What would you do if you discovered a fake profile of yourself posted on Facebook that included photos without your permission, and you couldn’t get Facebook to remove it?
This is the situation facing Missouri resident Brieanne Weber, who found a fake profile of herself on Facebook. At that point, Weber had her lawyer Jeffrey J. Lowe send a letter to Facebook requesting removal of the profile as well as notification of who had posted the fake profile; Lowe also advised Facebook that copyright infringement may be involved but that Weber was “not, at this time, seeking to hold Facebook liable in any way.”
According to the complaint (PDF), the company didn’t respond.
A week later, Lowe then followed Facebook’s stated procedures for the removal of a fake profile to which the attorney received “what appeared to be an automated response” that “for security reasons, Facebook would not be able to respond to plaintiff’s counsel with the additional information about the reported account and to please have the account owner view the security section of our help center.”
Lowe communicated to Facebook that this response was “nonsensical” as the person complaining of the fake profile is not the owner of the account. Lowe requested that someone at Facebook contact him to handle the issue.

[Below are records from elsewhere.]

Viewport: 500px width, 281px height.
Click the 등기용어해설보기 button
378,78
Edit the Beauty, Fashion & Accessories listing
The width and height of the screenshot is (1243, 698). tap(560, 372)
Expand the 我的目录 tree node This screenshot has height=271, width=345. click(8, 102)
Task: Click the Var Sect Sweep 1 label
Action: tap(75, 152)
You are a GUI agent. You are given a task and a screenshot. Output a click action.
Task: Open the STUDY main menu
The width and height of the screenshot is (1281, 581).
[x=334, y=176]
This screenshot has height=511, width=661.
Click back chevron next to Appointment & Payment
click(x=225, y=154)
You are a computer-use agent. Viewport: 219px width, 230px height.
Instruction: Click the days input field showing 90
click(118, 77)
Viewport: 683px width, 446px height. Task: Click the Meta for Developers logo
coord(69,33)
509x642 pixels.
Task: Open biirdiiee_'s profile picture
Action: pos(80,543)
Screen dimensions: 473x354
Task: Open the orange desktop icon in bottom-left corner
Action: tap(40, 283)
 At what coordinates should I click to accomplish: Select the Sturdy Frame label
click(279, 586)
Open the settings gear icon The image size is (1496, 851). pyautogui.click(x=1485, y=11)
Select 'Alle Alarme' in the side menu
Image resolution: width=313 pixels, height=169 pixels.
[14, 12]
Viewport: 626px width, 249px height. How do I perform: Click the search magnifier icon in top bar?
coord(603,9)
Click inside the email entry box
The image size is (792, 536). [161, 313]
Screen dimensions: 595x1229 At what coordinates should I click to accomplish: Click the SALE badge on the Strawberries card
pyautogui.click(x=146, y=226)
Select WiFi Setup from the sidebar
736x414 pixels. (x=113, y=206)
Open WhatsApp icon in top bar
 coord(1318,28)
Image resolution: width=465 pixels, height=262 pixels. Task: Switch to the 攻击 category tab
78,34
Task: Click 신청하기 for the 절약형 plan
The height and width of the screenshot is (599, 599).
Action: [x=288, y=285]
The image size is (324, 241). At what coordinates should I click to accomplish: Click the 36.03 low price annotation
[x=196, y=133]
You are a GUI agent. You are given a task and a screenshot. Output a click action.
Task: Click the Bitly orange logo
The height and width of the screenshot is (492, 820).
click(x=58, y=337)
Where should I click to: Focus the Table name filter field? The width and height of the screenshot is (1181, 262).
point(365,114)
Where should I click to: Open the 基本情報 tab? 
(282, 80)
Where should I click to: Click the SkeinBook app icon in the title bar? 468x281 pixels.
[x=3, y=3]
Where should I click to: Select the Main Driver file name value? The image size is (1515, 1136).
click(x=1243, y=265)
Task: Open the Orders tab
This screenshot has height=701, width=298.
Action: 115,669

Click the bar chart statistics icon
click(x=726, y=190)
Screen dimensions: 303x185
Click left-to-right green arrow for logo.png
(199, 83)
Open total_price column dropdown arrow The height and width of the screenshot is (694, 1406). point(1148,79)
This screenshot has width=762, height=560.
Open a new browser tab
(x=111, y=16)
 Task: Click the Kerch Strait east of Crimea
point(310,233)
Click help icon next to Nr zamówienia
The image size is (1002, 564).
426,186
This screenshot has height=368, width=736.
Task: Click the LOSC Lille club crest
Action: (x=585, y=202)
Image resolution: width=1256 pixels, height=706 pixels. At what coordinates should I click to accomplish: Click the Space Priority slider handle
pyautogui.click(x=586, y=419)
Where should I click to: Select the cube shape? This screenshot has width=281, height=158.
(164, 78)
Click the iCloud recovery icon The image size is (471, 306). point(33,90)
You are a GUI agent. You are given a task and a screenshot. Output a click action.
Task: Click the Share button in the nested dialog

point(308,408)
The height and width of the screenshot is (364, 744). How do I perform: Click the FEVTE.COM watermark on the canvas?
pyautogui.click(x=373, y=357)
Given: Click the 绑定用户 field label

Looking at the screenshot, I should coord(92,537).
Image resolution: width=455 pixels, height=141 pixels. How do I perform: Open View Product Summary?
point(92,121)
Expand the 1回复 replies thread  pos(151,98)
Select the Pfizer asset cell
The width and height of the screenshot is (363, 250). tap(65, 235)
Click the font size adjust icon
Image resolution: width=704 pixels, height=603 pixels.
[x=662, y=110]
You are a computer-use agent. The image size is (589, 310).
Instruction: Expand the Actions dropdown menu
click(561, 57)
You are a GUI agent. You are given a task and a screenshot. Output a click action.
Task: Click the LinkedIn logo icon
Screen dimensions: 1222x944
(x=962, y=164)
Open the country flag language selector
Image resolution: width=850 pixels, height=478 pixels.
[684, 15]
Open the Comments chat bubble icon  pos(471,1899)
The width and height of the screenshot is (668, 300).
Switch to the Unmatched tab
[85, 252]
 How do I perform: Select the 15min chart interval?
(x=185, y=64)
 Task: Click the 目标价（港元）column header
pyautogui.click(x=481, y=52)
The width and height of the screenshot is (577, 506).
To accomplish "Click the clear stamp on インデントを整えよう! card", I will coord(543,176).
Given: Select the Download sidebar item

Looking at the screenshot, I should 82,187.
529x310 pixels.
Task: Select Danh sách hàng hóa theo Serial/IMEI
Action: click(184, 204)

After another two weeks had passed, Lowe sent another email to Facebook asking that matter be resolved or else he would file a lawsuit; again Lowe received no response, and now the 22nd Judicial Circuit Court of Missouri has Weber’s request for injunctive relief before it. Specifically, Weber is asking that Facebook be ordered to take down the fake profile and release the name of the owner of the account before it.
What do you think about this lawsuit?